Amid the ongoing financial turmoil, the Federal Reserve kept its nerves yesterday, electing to keep interest rates unchanged. So did stock investors, with the S&P 500 rebounding 1.8 percent.
Economic data gave both the Fed and investors some reason to be hopeful. Consumer prices fell 0.1 percent in August while the National Association of Home Builders/Wells Fargo Housing Market Index gained two points to 18 in September.
It was a similar story in Europe. Inflation in the euro area fell to 3.8 percent in August from 4 percent in July while the ZEW index of German investor confidence rose to minus 41.1 in September from minus 55.5 in August.
The UK, however, saw inflation hit a 16-year high of 4.7 percent in September.
Still, the main concern remains the credit markets.
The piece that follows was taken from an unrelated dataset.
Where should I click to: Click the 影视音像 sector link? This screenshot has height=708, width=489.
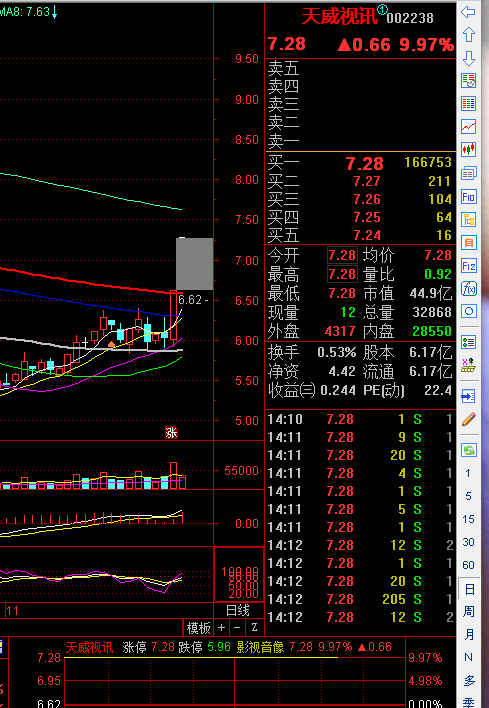(x=261, y=647)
From Bloomberg yesterday:
Credit markets seized up as the collapse of Lehman Brothers Holdings Inc. and downgrades of American International Group Inc. drove the cost of borrowing in dollars overnight to the highest level since 2001.
The London interbank offered rate, or Libor, that financial institutions charge each other for loans soared 3.33 percentage points to 6.44 percent today, according to the British Bankers' Association. The increase was the biggest in its history. The rate was as low as 2.07 percent in June.